Start of PROVIDED TEXT

On 19/09/2020 17:26, james faure via llvm-dev wrote:
> Ideally, I want a guarantee that successive alloca's will be laid out
consecutive in memory.
>
> The context is that I need to buffer streams in a stack-machine; I
don't know the buffer size in advance and may need to grow it. It's of
little consequence to me that the buffer needs to be written backwards
to match the stack's growing direction.
>
> I noticed that conceptually, llvm.stacksave + gep + llvm.stackrestore
is a possible solution, but that is probably undefined behavior.?
Do you actually need a contiguous buffer? You can place alloca
instructions in a loop to allocate more stack space and chain together
allocations together in a linked list - they won't be freed until either
an llvm.stackrestore call or until the function returns. Note that, in
general, allocating things of unbounded size on the stack is not a good
idea because the stack is of finite size and much smaller than the heap.
You might be better off implementing a bump allocator.
An IR-level feature for growing a single stack allocation would be
tricky to implement. You'd need to guarantee a single growable alloca
per function (it would have to be the last allocated object) and that,
in turn, would prevent inlining of a function that contained a growable
allocation into another that provided one.
You'd also be placing a restriction on the back end that this alloca
must be the last thing allocated on the stack. Depending on the
addressing modes used for the stack, this may be a problem for spills,
so it would need to be carefully enabled for every architecture.

End of PROVIDED TEXT

* _WHAT THIS EXERCISE ASKS_:
[1] List every LLVM IR instruction or intrinsic named in the post on stack buffers.
[2] Write the next paragraph of the post on stack buffers, starting after its final sentence.

Start of DATA BLOCK

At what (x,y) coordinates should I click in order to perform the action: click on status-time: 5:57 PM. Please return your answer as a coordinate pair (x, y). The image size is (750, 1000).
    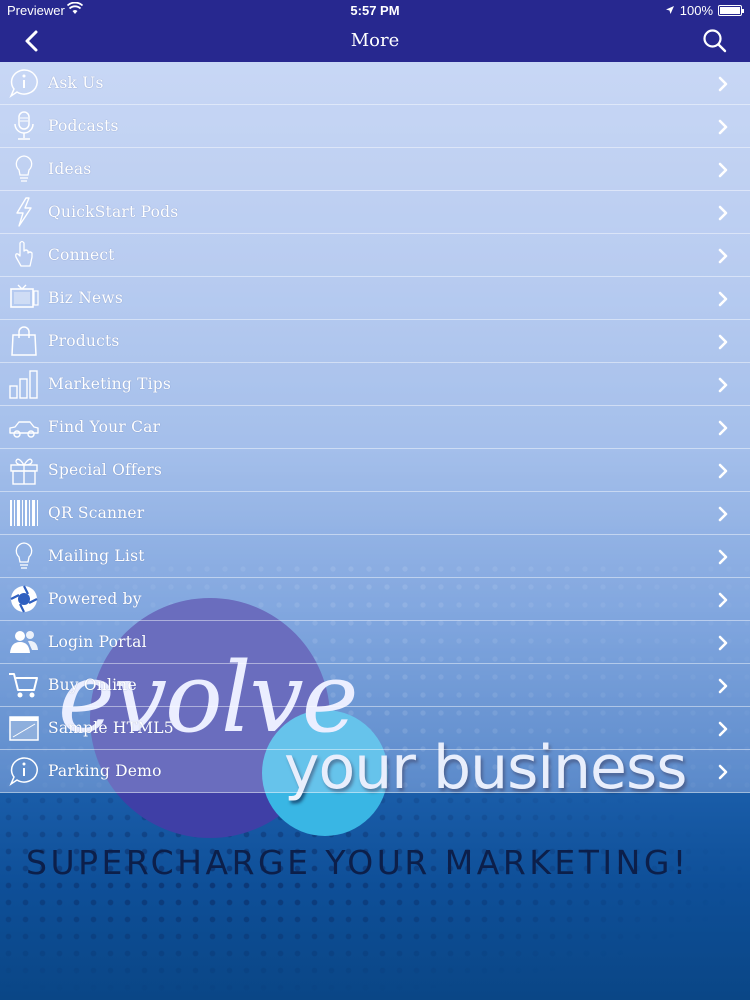
    Looking at the image, I should click on (375, 10). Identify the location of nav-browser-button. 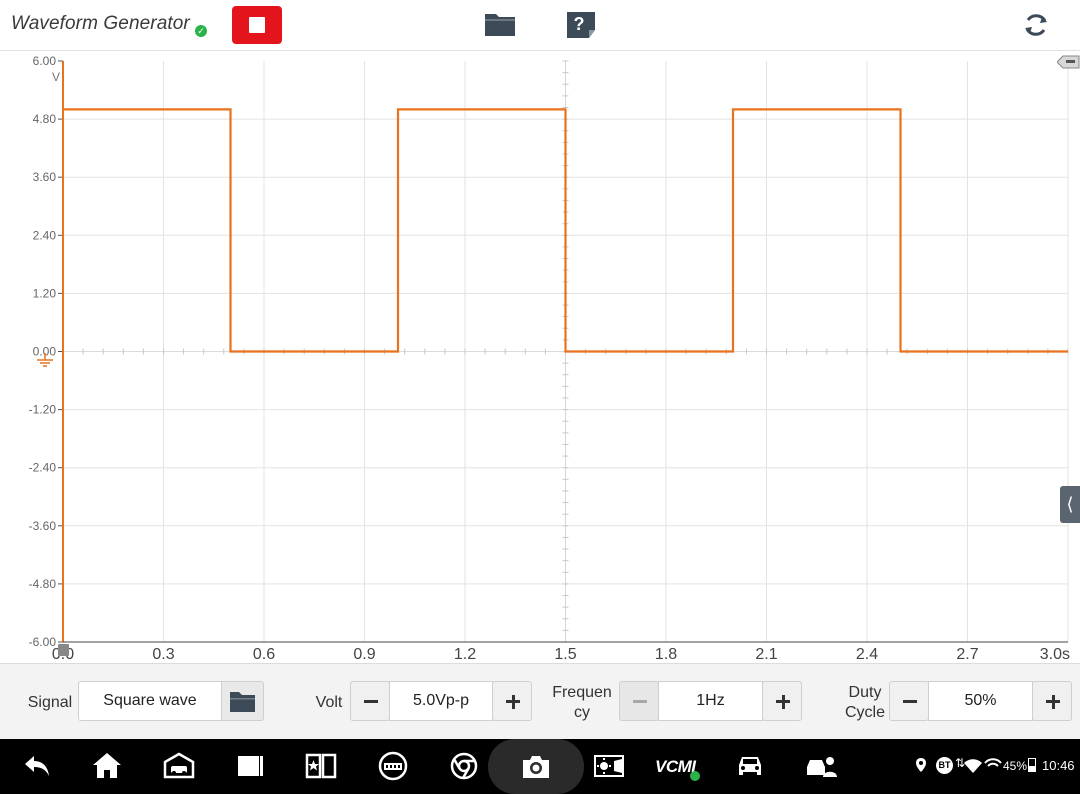
(464, 766).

End of DATA BLOCK

* _EXERCISE RESPONSES_:
[1] alloca, llvm.stacksave, gep, llvm.stackrestore

[2]
You already point out the problem with stack growth direction: it's not
a very generally useful feature because it depends on consumers that
want the end pointer to be stable and to grow a buffer at the beginning.
Growing a buffer at the beginning would require updating all GEPs
derived from PHI nodes that could point to the old or new beginning, so
you'd need to ensure a canonical form where the instruction following
the alloca / realloca was a GEP to the end and every subsequent GEP came
from the latter, not the former.
LLVM's alias analysis knowns that two allocas can't alias. If
you're
not suing inbounds GEPs, you may be able to get away with the stacksave
GEP stackrestore trick, but it's undefined behaviour to refer to an
alloca after it has been deallocated and so you're relying on the
optimiser not figuring out that this is what you're doing. You're also
relying on the back end lowering in that order (there are no guarantees
made on stack frame layout by the back end and vulnerability mitigation
techniques may break your expectations in fun ways).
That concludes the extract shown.